Эльвина подозрительно отнеслась к настойчивому желанию монаха узнать, где она живет, однако приняла его предложение.
— Недалеко отсюда есть холм. На западном склоне вы увидите дубовую дверь. Там меня и найдете. Едва ли в ближайшие две недели я смогу двинуться в путь. Только заклинаю вас, ничего не говорите сэру Филиппу обо мне.
— У сэра Филиппа сейчас голова занята другим, и все же он должен знать о том, что у него родился ребенок.
— Я буду отрицать его отцовство. — Эльвина вздернула подбородок. — В этом мире есть только одно, что я могу с полным основанием назвать своим, и я не хочу терять этого. Вряд ли сэр Филипп обрадуется, узнав о том, что у него появился очередной бастард, поэтому не надейтесь сделать ему приятный сюрприз.
Монах вздохнул, признав свое поражение. Правда, она упустила одну важную вещь. Эльвина просила не выдавать Филиппу своего убежища и не говорить о ребенке, но про себя ничего не сказала. Монах не мог запретить Филиппу отправиться на поиски девушки. И скорее всего Филипп непременно захочет найти ее, как только узнает, что она существует не только в его воображении. Кроме того, едва ли у него возникнут вопросы по поводу того, кто отец ребенка. Стоит лишь хорошенько все посчитать.
— Тогда я постараюсь вернуться раньше, чем через две недели. Могу я чем-нибудь тебе помочь?

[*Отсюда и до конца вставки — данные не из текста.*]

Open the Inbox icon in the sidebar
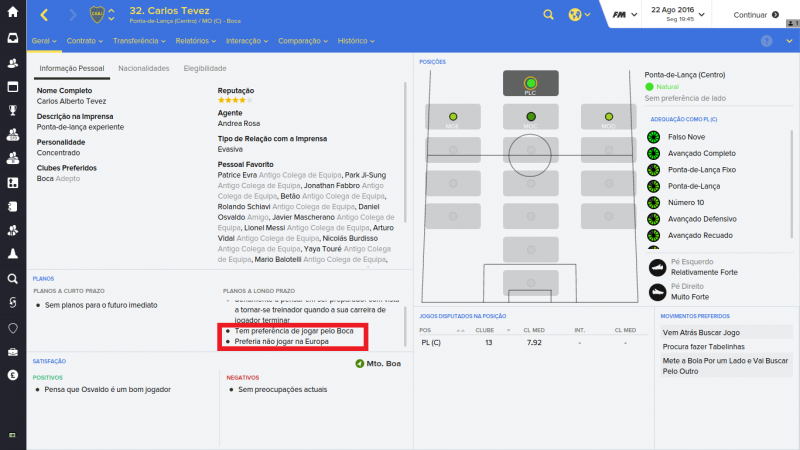This screenshot has height=450, width=800. pyautogui.click(x=12, y=38)
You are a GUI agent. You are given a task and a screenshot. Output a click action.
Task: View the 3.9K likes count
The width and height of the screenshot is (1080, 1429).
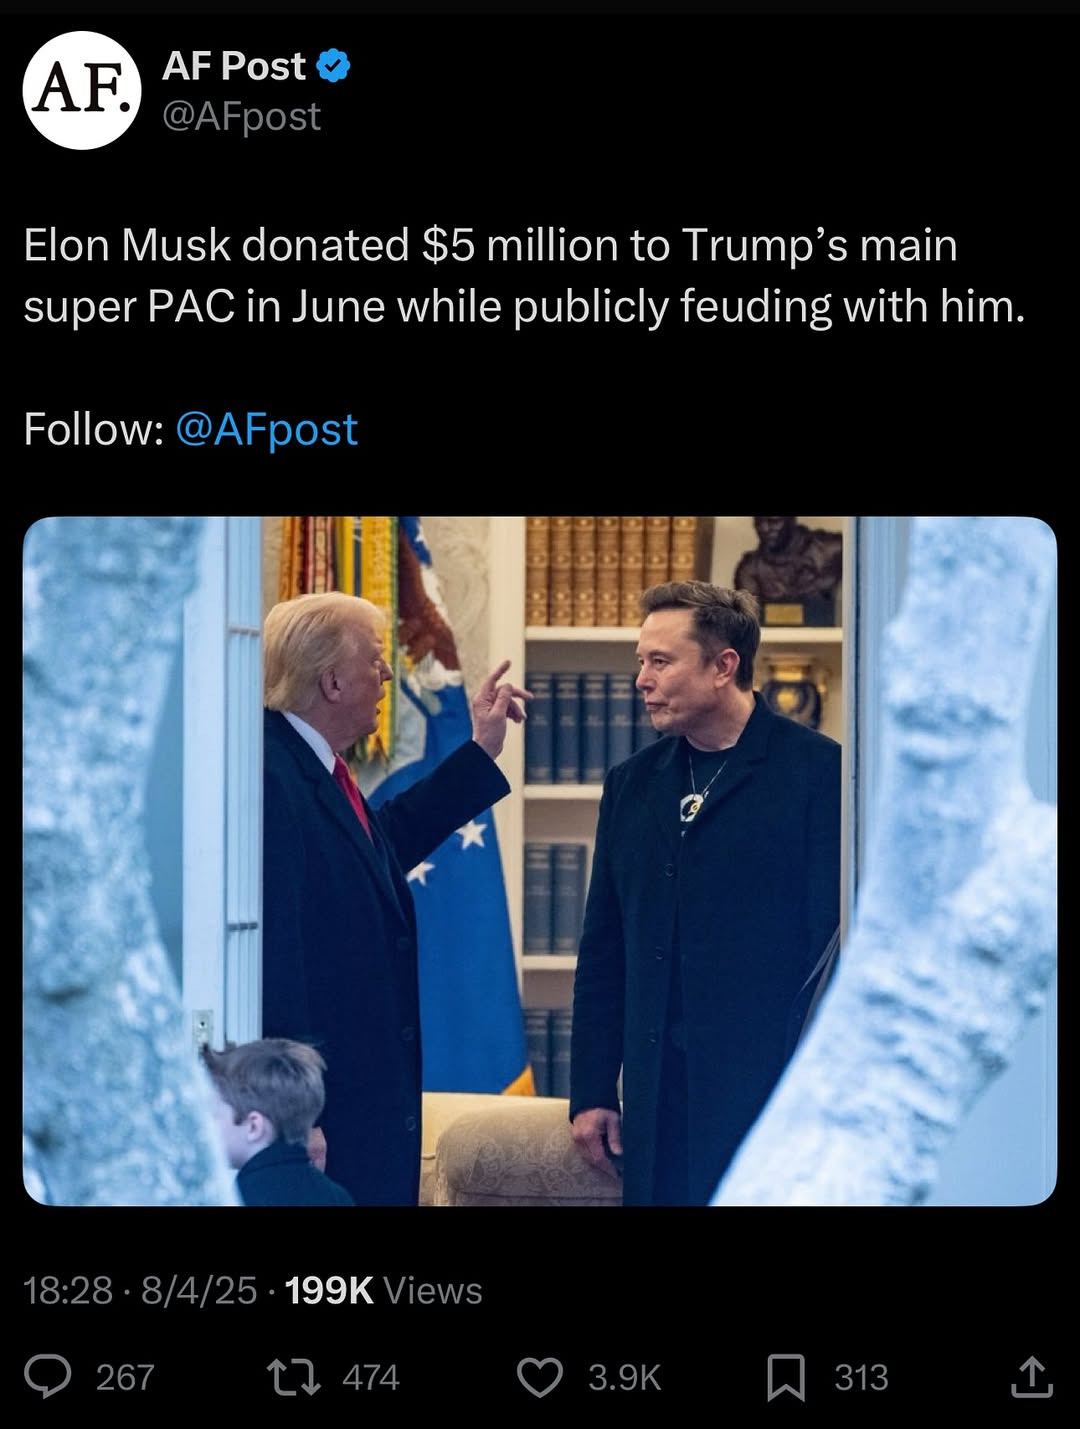tap(624, 1377)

Будешь ли ты до той поры в безопасности?
Эльвина застенчиво улыбнулась. Девять месяцев она слышала только голос Марты. Приятно было узнать, что внешний мир еще не совсем забыл о ней.

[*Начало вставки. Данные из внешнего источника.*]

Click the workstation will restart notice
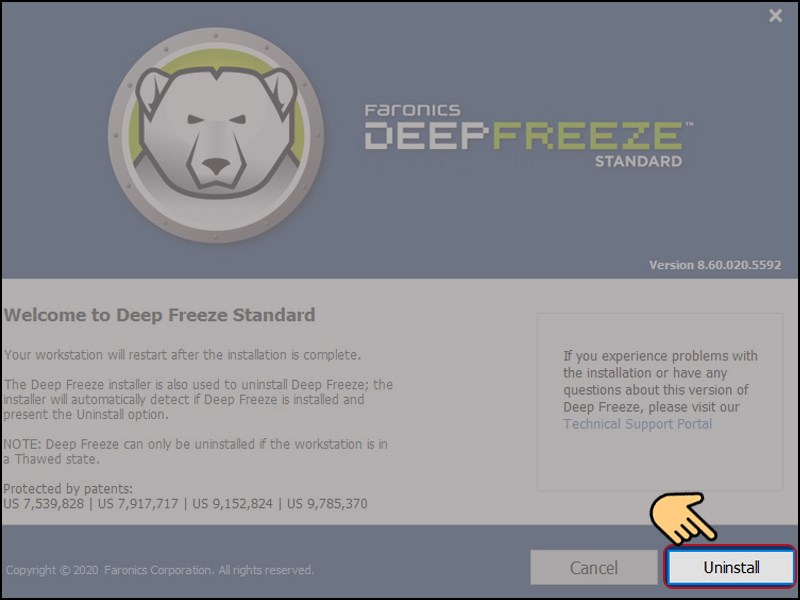The image size is (800, 600). 182,355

— Со мной все будет в порядке. Мне ничего не надо. Я буду рада, если вы вернетесь, чтобы окрестить ребенка. Жаль только, что ничем не могу вознаградить вас за это.
— С меня довольно твоей улыбки, дитя мое. Ну, оставайся с миром и жди моего возвращения.
Монах ушел, но теперь Эльвина знала, что душа ее младенца будет вне опасности. Однако в ее душу он заронил беспокойство: сэр Филипп не только существовал на самом деле, но и находился не так уж далеко. Теперь Эльвина уже не знала, хорошо это или плохо. Филипп мог оказаться не другом, а врагом.
Она зябко повела плечами, вспомнив, какое у Филиппа было лицо, когда он объявил ее своим вассалом.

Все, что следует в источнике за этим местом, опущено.